Mariage pour tou-te-s : deux ans, la petite enfance des droits LGBT ?

Il y a deux ans, la loi ouvrant le mariage et l’adoption aux couples de personnes de même sexe était adoptée. Aujourd’hui, SOS homophobie s’inquiète de la persistance d’un discours politique visant à remettre en cause cette loi et nourrissant ainsi les discriminations envers les personnes lesbiennes, gays, bi-e-s et trans. Notre association appelle à la plus grande vigilance pour la sauvegarde du droit au mariage et à l’adoption, et à la poursuite du combat en faveur de l’égalité des droits et des libertés des personnes LGBT.

Nous n’oublions pas les premières images, en 2013, des marié-e-s gays ou lesbiennes, les premières adoptions au sein de familles homoparentales. La loi ouvrant le mariage et l’adoption aux couples de personnes de même sexe a donné reconnaissance et dignité à ces couples et à ces familles. Malgré les débats passionnés qu’elle a suscités, les mots et les gestes de haine qu’elle a entraînés, cette loi est aujourd’hui approuvée par une très grande majorité de Françaises et de Français.

Pourtant, des voix s’élèvent régulièrement pour remettre en cause cette mesure républicaine. Des femmes et des hommes public-que-s continuent de nier l’égalité des droits au nom d’une prétendue hiérarchie entre les personnes selon leur orientation sexuelle.

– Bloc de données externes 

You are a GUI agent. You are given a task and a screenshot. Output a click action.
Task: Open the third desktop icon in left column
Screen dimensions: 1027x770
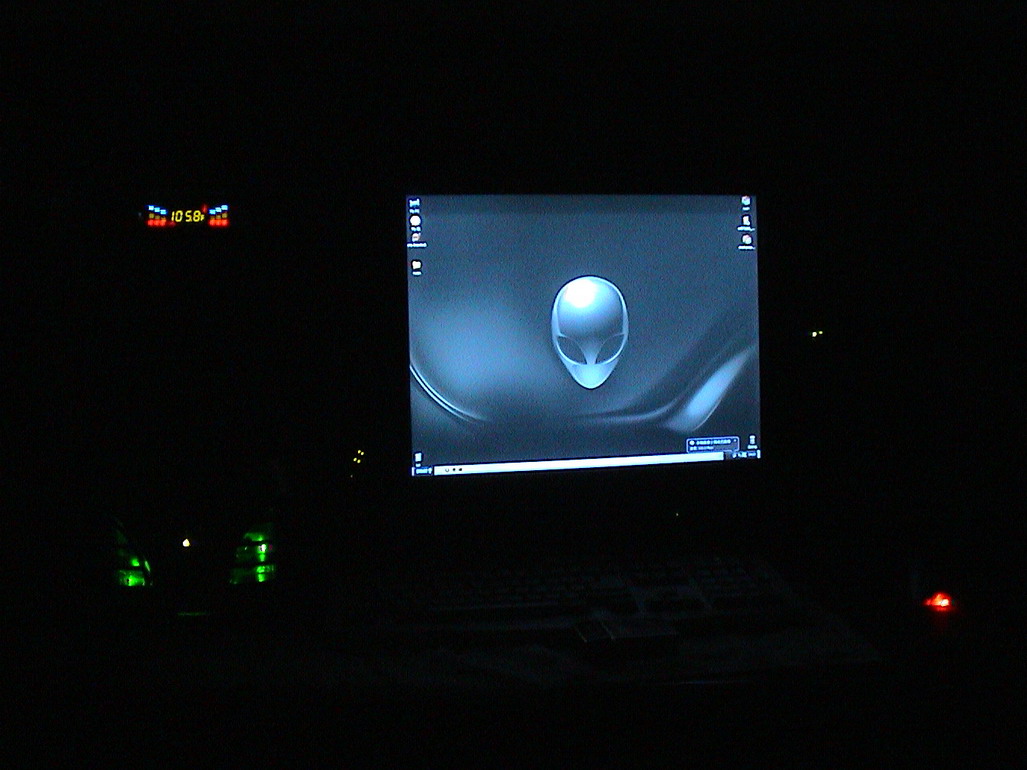click(415, 239)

Elles et ils avivent ainsi sans vergogne l’homophobie et la transphobie. A une société de respect et d’égalité, elles et ils opposent un monde d’intolérance et d’exclusion. Nous condamnons avec la plus grande fermeté ces déclarations qui ne font qu’attiser la haine de l’autre.

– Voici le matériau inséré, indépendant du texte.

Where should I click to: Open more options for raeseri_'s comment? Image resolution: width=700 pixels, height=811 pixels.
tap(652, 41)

La loi sur le mariage pour tou-te-s est une loi nécessaire, mais aujourd’hui insuffisante. Ses défauts obligent encore certains couples binationaux à faire appel à la justice pour établir leur droit à se marier. Ses ambiguïtés contraignent certaines femmes à un long parcours judiciaire avant d’être reconnues pleinement comme les mères de leurs enfants. Ses insuffisances empêchent la juste reconnaissance de toutes les formes de parentalité (beaux-parents, coparents, parents sociaux) et entretiennent les inégalités, notamment en refusant l’accès à la PMA à toutes les femmes. SOS homophobie en appelle aujourd’hui aux pouvoirs publics pour que les couples gays ou lesbiens, et les familles homoparentales, soient pleinement reconnus.

Plus largement, le vote de la loi ouvrant le mariage et l’adoption aux couples de personnes de même sexe ne peut plus servir de paravent qui empêcherait toute avancée des droits et des libertés des personnes lesbiennes, gays, bi-e-s et trans. SOS homophobie soutient ainsi avec force l’ouverture du don de sang aux hommes gays et bisexuels, la simplification du parcours de transition des personnes trans et la mise en œuvre d’une politique ambitieuse de lutte contre les LGBTphobies à l’École.

La loi sur le mariage pour tou-te-s a été une étape importante dans la conquête des droits des personnes LGBT. Poursuivons ce combat pour faire de l’Égalité et de la Liberté une réalité pleine et entière pour les lesbiennes, gays, bi-e-s et trans.